_WHAT IS NEEDED:_ Return every record exactly. Omit nothing.

*** Opening of RECORDS TO PROCESS ***

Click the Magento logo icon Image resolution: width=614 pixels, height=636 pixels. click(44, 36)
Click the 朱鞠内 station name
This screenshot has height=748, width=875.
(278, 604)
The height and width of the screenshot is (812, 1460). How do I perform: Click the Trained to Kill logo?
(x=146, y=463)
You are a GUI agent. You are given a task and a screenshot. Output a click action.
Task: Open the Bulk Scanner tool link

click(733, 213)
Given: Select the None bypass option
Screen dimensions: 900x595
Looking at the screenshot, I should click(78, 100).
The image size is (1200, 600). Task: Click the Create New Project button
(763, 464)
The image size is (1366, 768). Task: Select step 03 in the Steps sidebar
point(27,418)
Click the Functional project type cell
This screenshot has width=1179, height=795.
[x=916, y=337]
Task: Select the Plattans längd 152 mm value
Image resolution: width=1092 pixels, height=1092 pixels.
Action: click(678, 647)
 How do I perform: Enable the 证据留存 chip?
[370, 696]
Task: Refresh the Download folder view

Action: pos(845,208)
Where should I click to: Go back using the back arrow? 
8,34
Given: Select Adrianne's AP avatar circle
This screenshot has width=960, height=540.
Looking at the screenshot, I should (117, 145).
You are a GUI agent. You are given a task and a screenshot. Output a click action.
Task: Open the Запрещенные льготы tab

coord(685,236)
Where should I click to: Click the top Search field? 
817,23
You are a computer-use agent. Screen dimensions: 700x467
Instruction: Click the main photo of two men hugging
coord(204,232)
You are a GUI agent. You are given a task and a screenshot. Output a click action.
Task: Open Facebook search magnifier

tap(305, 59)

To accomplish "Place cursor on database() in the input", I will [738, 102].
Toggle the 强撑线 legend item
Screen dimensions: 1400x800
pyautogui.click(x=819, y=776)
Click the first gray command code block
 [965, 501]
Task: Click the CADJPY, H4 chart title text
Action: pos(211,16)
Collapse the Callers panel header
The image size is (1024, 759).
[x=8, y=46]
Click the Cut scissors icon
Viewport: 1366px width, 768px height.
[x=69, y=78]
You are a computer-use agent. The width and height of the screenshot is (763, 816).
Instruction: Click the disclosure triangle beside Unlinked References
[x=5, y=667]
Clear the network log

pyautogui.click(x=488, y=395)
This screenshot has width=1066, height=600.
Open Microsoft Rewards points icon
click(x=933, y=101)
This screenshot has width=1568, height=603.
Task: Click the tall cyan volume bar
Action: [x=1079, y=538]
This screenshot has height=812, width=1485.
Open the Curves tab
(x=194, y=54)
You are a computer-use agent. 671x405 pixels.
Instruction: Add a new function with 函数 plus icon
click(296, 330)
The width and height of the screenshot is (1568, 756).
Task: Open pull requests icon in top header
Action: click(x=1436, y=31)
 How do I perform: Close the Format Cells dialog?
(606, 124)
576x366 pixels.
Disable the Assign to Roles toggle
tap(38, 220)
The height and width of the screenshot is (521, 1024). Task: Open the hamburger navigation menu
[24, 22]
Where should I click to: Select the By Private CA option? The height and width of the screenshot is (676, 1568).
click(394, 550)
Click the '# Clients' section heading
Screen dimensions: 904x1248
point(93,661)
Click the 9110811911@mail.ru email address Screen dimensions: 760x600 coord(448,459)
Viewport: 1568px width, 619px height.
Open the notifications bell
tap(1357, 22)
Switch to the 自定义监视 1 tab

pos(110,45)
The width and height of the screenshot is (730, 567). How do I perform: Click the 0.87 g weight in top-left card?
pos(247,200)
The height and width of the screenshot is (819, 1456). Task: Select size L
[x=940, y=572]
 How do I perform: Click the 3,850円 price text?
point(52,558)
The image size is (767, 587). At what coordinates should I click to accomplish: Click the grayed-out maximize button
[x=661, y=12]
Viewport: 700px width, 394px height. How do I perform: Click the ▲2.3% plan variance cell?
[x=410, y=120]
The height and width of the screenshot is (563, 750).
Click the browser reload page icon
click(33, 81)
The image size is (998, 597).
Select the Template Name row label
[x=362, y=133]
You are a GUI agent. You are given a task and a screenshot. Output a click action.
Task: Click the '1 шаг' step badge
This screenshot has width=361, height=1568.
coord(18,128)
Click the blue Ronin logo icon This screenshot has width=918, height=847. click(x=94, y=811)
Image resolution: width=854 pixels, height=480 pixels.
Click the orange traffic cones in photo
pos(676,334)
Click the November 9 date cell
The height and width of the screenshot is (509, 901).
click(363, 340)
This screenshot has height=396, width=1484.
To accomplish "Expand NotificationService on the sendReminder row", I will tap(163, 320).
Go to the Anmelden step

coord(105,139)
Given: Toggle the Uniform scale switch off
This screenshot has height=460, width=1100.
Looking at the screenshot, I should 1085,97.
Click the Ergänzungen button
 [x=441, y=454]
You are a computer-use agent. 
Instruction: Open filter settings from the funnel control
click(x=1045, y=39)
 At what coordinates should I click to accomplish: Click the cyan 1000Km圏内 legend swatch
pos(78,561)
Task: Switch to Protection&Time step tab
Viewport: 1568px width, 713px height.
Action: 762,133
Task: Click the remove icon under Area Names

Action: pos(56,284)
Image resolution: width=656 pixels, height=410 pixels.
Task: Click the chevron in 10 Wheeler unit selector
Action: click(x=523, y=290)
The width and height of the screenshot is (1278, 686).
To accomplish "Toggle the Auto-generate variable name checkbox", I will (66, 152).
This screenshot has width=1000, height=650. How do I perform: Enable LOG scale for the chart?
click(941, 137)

*** Close of RECORDS TO PROCESS ***

_TASK OUTPUT:_
Click the Magento logo icon Image resolution: width=614 pixels, height=636 pixels. click(44, 36)
Click the 朱鞠内 station name
This screenshot has height=748, width=875.
(278, 604)
The height and width of the screenshot is (812, 1460). How do I perform: Click the Trained to Kill logo?
(x=146, y=463)
You are a GUI agent. You are given a task and a screenshot. Output a click action.
Task: Open the Bulk Scanner tool link

click(733, 213)
Given: Select the None bypass option
Screen dimensions: 900x595
Looking at the screenshot, I should click(78, 100).
The image size is (1200, 600). Task: Click the Create New Project button
(763, 464)
The image size is (1366, 768). Task: Select step 03 in the Steps sidebar
point(27,418)
Click the Functional project type cell
This screenshot has width=1179, height=795.
[x=916, y=337]
Task: Select the Plattans längd 152 mm value
Image resolution: width=1092 pixels, height=1092 pixels.
Action: click(678, 647)
 How do I perform: Enable the 证据留存 chip?
[370, 696]
Task: Refresh the Download folder view

Action: pos(845,208)
Where should I click to: Go back using the back arrow? 
8,34
Given: Select Adrianne's AP avatar circle
This screenshot has width=960, height=540.
Looking at the screenshot, I should (117, 145).
You are a GUI agent. You are given a task and a screenshot. Output a click action.
Task: Open the Запрещенные льготы tab

coord(685,236)
Where should I click to: Click the top Search field? 
817,23
You are a computer-use agent. Screen dimensions: 700x467
Instruction: Click the main photo of two men hugging
coord(204,232)
You are a GUI agent. You are given a task and a screenshot. Output a click action.
Task: Open Facebook search magnifier

tap(305, 59)

To accomplish "Place cursor on database() in the input", I will [738, 102].
Toggle the 强撑线 legend item
Screen dimensions: 1400x800
pyautogui.click(x=819, y=776)
Click the first gray command code block
 [965, 501]
Task: Click the CADJPY, H4 chart title text
Action: pos(211,16)
Collapse the Callers panel header
The image size is (1024, 759).
[x=8, y=46]
Click the Cut scissors icon
Viewport: 1366px width, 768px height.
[x=69, y=78]
You are a computer-use agent. The width and height of the screenshot is (763, 816).
Instruction: Click the disclosure triangle beside Unlinked References
[x=5, y=667]
Clear the network log

pyautogui.click(x=488, y=395)
This screenshot has width=1066, height=600.
Open Microsoft Rewards points icon
click(x=933, y=101)
This screenshot has width=1568, height=603.
Task: Click the tall cyan volume bar
Action: [x=1079, y=538]
This screenshot has height=812, width=1485.
Open the Curves tab
(x=194, y=54)
You are a computer-use agent. 671x405 pixels.
Instruction: Add a new function with 函数 plus icon
click(296, 330)
The width and height of the screenshot is (1568, 756).
Task: Open pull requests icon in top header
Action: click(x=1436, y=31)
 How do I perform: Close the Format Cells dialog?
(606, 124)
576x366 pixels.
Disable the Assign to Roles toggle
tap(38, 220)
The height and width of the screenshot is (521, 1024). Task: Open the hamburger navigation menu
[24, 22]
Where should I click to: Select the By Private CA option? The height and width of the screenshot is (676, 1568).
click(394, 550)
Click the '# Clients' section heading
Screen dimensions: 904x1248
point(93,661)
Click the 9110811911@mail.ru email address Screen dimensions: 760x600 coord(448,459)
Viewport: 1568px width, 619px height.
Open the notifications bell
tap(1357, 22)
Switch to the 自定义监视 1 tab

pos(110,45)
The width and height of the screenshot is (730, 567). How do I perform: Click the 0.87 g weight in top-left card?
pos(247,200)
The height and width of the screenshot is (819, 1456). Task: Select size L
[x=940, y=572]
 How do I perform: Click the 3,850円 price text?
point(52,558)
The image size is (767, 587). At what coordinates should I click to accomplish: Click the grayed-out maximize button
[x=661, y=12]
Viewport: 700px width, 394px height. How do I perform: Click the ▲2.3% plan variance cell?
[x=410, y=120]
The height and width of the screenshot is (563, 750).
Click the browser reload page icon
click(33, 81)
The image size is (998, 597).
Select the Template Name row label
[x=362, y=133]
You are a GUI agent. You are given a task and a screenshot. Output a click action.
Task: Click the '1 шаг' step badge
This screenshot has width=361, height=1568.
coord(18,128)
Click the blue Ronin logo icon This screenshot has width=918, height=847. click(x=94, y=811)
Image resolution: width=854 pixels, height=480 pixels.
Click the orange traffic cones in photo
pos(676,334)
Click the November 9 date cell
The height and width of the screenshot is (509, 901).
click(363, 340)
This screenshot has height=396, width=1484.
To accomplish "Expand NotificationService on the sendReminder row", I will tap(163, 320).
Go to the Anmelden step

coord(105,139)
Given: Toggle the Uniform scale switch off
This screenshot has height=460, width=1100.
Looking at the screenshot, I should 1085,97.
Click the Ergänzungen button
 [x=441, y=454]
You are a computer-use agent. 
Instruction: Open filter settings from the funnel control
click(x=1045, y=39)
 At what coordinates should I click to accomplish: Click the cyan 1000Km圏内 legend swatch
pos(78,561)
Task: Switch to Protection&Time step tab
Viewport: 1568px width, 713px height.
Action: 762,133
Task: Click the remove icon under Area Names

Action: pos(56,284)
Image resolution: width=656 pixels, height=410 pixels.
Task: Click the chevron in 10 Wheeler unit selector
Action: click(x=523, y=290)
The width and height of the screenshot is (1278, 686).
To accomplish "Toggle the Auto-generate variable name checkbox", I will (66, 152).
This screenshot has width=1000, height=650. How do I perform: Enable LOG scale for the chart?
click(941, 137)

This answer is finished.